What is required = Repeat every record below, word for word.

++++++++++

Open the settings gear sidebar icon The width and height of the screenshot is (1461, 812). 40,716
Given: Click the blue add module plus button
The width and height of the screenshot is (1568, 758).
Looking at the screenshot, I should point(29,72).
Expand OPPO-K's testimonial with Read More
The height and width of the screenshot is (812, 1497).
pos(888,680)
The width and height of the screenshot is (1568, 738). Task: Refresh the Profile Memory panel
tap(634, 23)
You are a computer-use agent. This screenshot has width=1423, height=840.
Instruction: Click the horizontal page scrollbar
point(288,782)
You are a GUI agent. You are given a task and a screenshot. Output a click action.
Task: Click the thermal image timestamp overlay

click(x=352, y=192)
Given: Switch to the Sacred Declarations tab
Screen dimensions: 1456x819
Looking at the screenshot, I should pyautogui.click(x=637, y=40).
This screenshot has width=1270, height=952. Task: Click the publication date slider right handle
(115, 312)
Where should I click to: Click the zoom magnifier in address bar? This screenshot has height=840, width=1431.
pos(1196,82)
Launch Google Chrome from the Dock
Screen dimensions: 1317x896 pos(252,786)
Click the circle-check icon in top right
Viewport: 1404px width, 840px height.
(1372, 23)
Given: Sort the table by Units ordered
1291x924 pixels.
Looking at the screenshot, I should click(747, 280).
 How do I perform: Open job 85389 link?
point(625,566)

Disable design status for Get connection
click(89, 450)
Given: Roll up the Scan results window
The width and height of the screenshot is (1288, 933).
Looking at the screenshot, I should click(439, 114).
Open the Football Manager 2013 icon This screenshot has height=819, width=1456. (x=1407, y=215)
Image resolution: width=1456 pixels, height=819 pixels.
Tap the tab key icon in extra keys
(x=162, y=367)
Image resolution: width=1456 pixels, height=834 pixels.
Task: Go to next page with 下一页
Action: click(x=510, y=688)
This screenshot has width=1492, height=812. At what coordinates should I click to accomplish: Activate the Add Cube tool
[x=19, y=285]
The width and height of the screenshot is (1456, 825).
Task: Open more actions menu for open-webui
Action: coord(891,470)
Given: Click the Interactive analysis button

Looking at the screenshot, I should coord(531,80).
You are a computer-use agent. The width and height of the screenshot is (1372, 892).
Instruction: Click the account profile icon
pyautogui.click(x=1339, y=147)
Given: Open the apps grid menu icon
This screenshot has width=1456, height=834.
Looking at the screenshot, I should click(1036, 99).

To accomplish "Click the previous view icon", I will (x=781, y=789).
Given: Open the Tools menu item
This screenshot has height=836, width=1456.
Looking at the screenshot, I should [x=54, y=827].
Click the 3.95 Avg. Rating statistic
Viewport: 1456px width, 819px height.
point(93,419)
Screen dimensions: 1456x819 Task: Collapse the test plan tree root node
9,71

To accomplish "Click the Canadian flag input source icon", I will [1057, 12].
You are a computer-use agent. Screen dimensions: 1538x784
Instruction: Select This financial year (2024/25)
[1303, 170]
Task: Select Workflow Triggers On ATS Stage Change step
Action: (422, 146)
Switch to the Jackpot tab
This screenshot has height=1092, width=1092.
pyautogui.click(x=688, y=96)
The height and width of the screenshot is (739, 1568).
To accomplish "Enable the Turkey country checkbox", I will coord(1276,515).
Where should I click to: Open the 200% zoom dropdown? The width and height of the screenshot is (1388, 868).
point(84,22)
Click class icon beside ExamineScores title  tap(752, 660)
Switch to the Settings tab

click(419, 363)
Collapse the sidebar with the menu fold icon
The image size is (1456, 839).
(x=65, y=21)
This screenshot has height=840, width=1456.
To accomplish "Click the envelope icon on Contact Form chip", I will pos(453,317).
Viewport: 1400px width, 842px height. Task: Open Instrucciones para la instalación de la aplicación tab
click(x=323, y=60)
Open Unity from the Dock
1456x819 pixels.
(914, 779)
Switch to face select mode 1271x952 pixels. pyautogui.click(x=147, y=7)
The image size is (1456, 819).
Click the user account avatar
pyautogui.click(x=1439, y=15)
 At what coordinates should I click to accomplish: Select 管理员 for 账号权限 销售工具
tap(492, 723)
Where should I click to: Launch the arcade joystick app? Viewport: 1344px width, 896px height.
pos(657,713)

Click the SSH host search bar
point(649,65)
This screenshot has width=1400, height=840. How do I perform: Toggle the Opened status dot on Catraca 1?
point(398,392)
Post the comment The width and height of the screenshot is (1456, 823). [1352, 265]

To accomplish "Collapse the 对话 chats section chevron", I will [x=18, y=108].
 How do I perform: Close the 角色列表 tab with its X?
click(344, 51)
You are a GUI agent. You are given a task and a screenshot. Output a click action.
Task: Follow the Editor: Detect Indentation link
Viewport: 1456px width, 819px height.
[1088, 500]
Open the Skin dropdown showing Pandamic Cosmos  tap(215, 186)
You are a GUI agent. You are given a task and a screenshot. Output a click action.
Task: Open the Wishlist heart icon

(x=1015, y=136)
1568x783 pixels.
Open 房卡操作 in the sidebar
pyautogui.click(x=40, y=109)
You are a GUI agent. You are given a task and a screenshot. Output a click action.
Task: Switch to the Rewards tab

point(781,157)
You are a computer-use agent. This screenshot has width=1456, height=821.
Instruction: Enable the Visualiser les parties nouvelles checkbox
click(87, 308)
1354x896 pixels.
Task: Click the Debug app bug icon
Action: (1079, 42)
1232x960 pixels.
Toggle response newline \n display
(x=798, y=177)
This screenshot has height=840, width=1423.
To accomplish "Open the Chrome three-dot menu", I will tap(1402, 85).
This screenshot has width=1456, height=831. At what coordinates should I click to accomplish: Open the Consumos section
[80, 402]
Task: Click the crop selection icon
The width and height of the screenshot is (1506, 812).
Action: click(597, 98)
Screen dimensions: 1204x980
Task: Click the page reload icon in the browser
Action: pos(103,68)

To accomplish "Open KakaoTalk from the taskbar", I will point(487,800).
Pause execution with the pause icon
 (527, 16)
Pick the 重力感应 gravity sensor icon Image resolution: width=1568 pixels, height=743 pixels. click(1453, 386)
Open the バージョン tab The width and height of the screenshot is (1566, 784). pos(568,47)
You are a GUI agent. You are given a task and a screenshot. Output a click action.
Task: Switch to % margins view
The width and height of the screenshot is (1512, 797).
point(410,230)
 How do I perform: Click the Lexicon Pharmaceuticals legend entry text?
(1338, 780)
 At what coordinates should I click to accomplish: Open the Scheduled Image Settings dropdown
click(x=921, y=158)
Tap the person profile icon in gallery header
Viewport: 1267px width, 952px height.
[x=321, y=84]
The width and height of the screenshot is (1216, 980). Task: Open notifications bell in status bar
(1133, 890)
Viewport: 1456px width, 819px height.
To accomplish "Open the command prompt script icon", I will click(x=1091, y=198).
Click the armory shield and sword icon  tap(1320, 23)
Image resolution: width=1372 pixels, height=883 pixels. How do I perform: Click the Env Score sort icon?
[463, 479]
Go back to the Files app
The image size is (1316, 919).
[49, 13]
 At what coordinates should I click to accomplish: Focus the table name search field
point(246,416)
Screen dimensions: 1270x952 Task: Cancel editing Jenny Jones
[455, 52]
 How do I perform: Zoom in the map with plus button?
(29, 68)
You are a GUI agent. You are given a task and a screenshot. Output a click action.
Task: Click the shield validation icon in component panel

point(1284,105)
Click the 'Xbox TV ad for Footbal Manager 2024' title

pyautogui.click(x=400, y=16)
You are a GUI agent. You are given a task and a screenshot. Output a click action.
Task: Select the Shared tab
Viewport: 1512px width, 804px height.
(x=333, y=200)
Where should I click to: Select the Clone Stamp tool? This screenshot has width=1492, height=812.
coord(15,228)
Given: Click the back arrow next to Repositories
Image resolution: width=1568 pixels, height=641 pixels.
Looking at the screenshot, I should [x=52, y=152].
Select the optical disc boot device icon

++++++++++

Output below =
Open the settings gear sidebar icon The width and height of the screenshot is (1461, 812). 40,716
Given: Click the blue add module plus button
The width and height of the screenshot is (1568, 758).
Looking at the screenshot, I should point(29,72).
Expand OPPO-K's testimonial with Read More
The height and width of the screenshot is (812, 1497).
pos(888,680)
The width and height of the screenshot is (1568, 738). Task: Refresh the Profile Memory panel
tap(634, 23)
You are a computer-use agent. This screenshot has width=1423, height=840.
Instruction: Click the horizontal page scrollbar
point(288,782)
You are a GUI agent. You are given a task and a screenshot. Output a click action.
Task: Click the thermal image timestamp overlay

click(x=352, y=192)
Given: Switch to the Sacred Declarations tab
Screen dimensions: 1456x819
Looking at the screenshot, I should pyautogui.click(x=637, y=40).
This screenshot has width=1270, height=952. Task: Click the publication date slider right handle
(115, 312)
Where should I click to: Click the zoom magnifier in address bar? This screenshot has height=840, width=1431.
pos(1196,82)
Launch Google Chrome from the Dock
Screen dimensions: 1317x896 pos(252,786)
Click the circle-check icon in top right
Viewport: 1404px width, 840px height.
(1372, 23)
Given: Sort the table by Units ordered
1291x924 pixels.
Looking at the screenshot, I should click(747, 280).
 How do I perform: Open job 85389 link?
point(625,566)

Disable design status for Get connection
click(89, 450)
Given: Roll up the Scan results window
The width and height of the screenshot is (1288, 933).
Looking at the screenshot, I should click(439, 114).
Open the Football Manager 2013 icon This screenshot has height=819, width=1456. (x=1407, y=215)
Image resolution: width=1456 pixels, height=819 pixels.
Tap the tab key icon in extra keys
(x=162, y=367)
Image resolution: width=1456 pixels, height=834 pixels.
Task: Go to next page with 下一页
Action: click(x=510, y=688)
This screenshot has width=1492, height=812. At what coordinates should I click to accomplish: Activate the Add Cube tool
[x=19, y=285]
The width and height of the screenshot is (1456, 825).
Task: Open more actions menu for open-webui
Action: coord(891,470)
Given: Click the Interactive analysis button

Looking at the screenshot, I should coord(531,80).
You are a computer-use agent. The width and height of the screenshot is (1372, 892).
Instruction: Click the account profile icon
pyautogui.click(x=1339, y=147)
Given: Open the apps grid menu icon
This screenshot has width=1456, height=834.
Looking at the screenshot, I should click(1036, 99).

To accomplish "Click the previous view icon", I will (x=781, y=789).
Given: Open the Tools menu item
This screenshot has height=836, width=1456.
Looking at the screenshot, I should [x=54, y=827].
Click the 3.95 Avg. Rating statistic
Viewport: 1456px width, 819px height.
point(93,419)
Screen dimensions: 1456x819 Task: Collapse the test plan tree root node
9,71

To accomplish "Click the Canadian flag input source icon", I will [1057, 12].
You are a computer-use agent. Screen dimensions: 1538x784
Instruction: Select This financial year (2024/25)
[1303, 170]
Task: Select Workflow Triggers On ATS Stage Change step
Action: (422, 146)
Switch to the Jackpot tab
This screenshot has height=1092, width=1092.
pyautogui.click(x=688, y=96)
The height and width of the screenshot is (739, 1568).
To accomplish "Enable the Turkey country checkbox", I will coord(1276,515).
Where should I click to: Open the 200% zoom dropdown? The width and height of the screenshot is (1388, 868).
point(84,22)
Click class icon beside ExamineScores title  tap(752, 660)
Switch to the Settings tab

click(419, 363)
Collapse the sidebar with the menu fold icon
The image size is (1456, 839).
(x=65, y=21)
This screenshot has height=840, width=1456.
To accomplish "Click the envelope icon on Contact Form chip", I will pos(453,317).
Viewport: 1400px width, 842px height. Task: Open Instrucciones para la instalación de la aplicación tab
click(x=323, y=60)
Open Unity from the Dock
1456x819 pixels.
(914, 779)
Switch to face select mode 1271x952 pixels. pyautogui.click(x=147, y=7)
The image size is (1456, 819).
Click the user account avatar
pyautogui.click(x=1439, y=15)
 At what coordinates should I click to accomplish: Select 管理员 for 账号权限 销售工具
tap(492, 723)
Where should I click to: Launch the arcade joystick app? Viewport: 1344px width, 896px height.
pos(657,713)

Click the SSH host search bar
point(649,65)
This screenshot has width=1400, height=840. How do I perform: Toggle the Opened status dot on Catraca 1?
point(398,392)
Post the comment The width and height of the screenshot is (1456, 823). [1352, 265]

To accomplish "Collapse the 对话 chats section chevron", I will [x=18, y=108].
 How do I perform: Close the 角色列表 tab with its X?
click(344, 51)
You are a GUI agent. You are given a task and a screenshot. Output a click action.
Task: Follow the Editor: Detect Indentation link
Viewport: 1456px width, 819px height.
[1088, 500]
Open the Skin dropdown showing Pandamic Cosmos  tap(215, 186)
You are a GUI agent. You are given a task and a screenshot. Output a click action.
Task: Open the Wishlist heart icon

(x=1015, y=136)
1568x783 pixels.
Open 房卡操作 in the sidebar
pyautogui.click(x=40, y=109)
You are a GUI agent. You are given a task and a screenshot. Output a click action.
Task: Switch to the Rewards tab

point(781,157)
You are a computer-use agent. This screenshot has width=1456, height=821.
Instruction: Enable the Visualiser les parties nouvelles checkbox
click(87, 308)
1354x896 pixels.
Task: Click the Debug app bug icon
Action: (1079, 42)
1232x960 pixels.
Toggle response newline \n display
(x=798, y=177)
This screenshot has height=840, width=1423.
To accomplish "Open the Chrome three-dot menu", I will tap(1402, 85).
This screenshot has width=1456, height=831. At what coordinates should I click to accomplish: Open the Consumos section
[80, 402]
Task: Click the crop selection icon
The width and height of the screenshot is (1506, 812).
Action: click(597, 98)
Screen dimensions: 1204x980
Task: Click the page reload icon in the browser
Action: pos(103,68)

To accomplish "Open KakaoTalk from the taskbar", I will point(487,800).
Pause execution with the pause icon
 (527, 16)
Pick the 重力感应 gravity sensor icon Image resolution: width=1568 pixels, height=743 pixels. click(1453, 386)
Open the バージョン tab The width and height of the screenshot is (1566, 784). pos(568,47)
You are a GUI agent. You are given a task and a screenshot. Output a click action.
Task: Switch to % margins view
The width and height of the screenshot is (1512, 797).
point(410,230)
 How do I perform: Click the Lexicon Pharmaceuticals legend entry text?
(1338, 780)
 At what coordinates should I click to accomplish: Open the Scheduled Image Settings dropdown
click(x=921, y=158)
Tap the person profile icon in gallery header
Viewport: 1267px width, 952px height.
[x=321, y=84]
The width and height of the screenshot is (1216, 980). Task: Open notifications bell in status bar
(1133, 890)
Viewport: 1456px width, 819px height.
To accomplish "Open the command prompt script icon", I will click(x=1091, y=198).
Click the armory shield and sword icon  tap(1320, 23)
Image resolution: width=1372 pixels, height=883 pixels. How do I perform: Click the Env Score sort icon?
[463, 479]
Go back to the Files app
The image size is (1316, 919).
[49, 13]
 At what coordinates should I click to accomplish: Focus the table name search field
point(246,416)
Screen dimensions: 1270x952 Task: Cancel editing Jenny Jones
[455, 52]
 How do I perform: Zoom in the map with plus button?
(29, 68)
You are a GUI agent. You are given a task and a screenshot. Output a click action.
Task: Click the shield validation icon in component panel

point(1284,105)
Click the 'Xbox TV ad for Footbal Manager 2024' title

pyautogui.click(x=400, y=16)
You are a GUI agent. You are given a task and a screenshot. Output a click action.
Task: Select the Shared tab
Viewport: 1512px width, 804px height.
(x=333, y=200)
Where should I click to: Select the Clone Stamp tool? This screenshot has width=1492, height=812.
coord(15,228)
Given: Click the back arrow next to Repositories
Image resolution: width=1568 pixels, height=641 pixels.
Looking at the screenshot, I should [x=52, y=152].
Select the optical disc boot device icon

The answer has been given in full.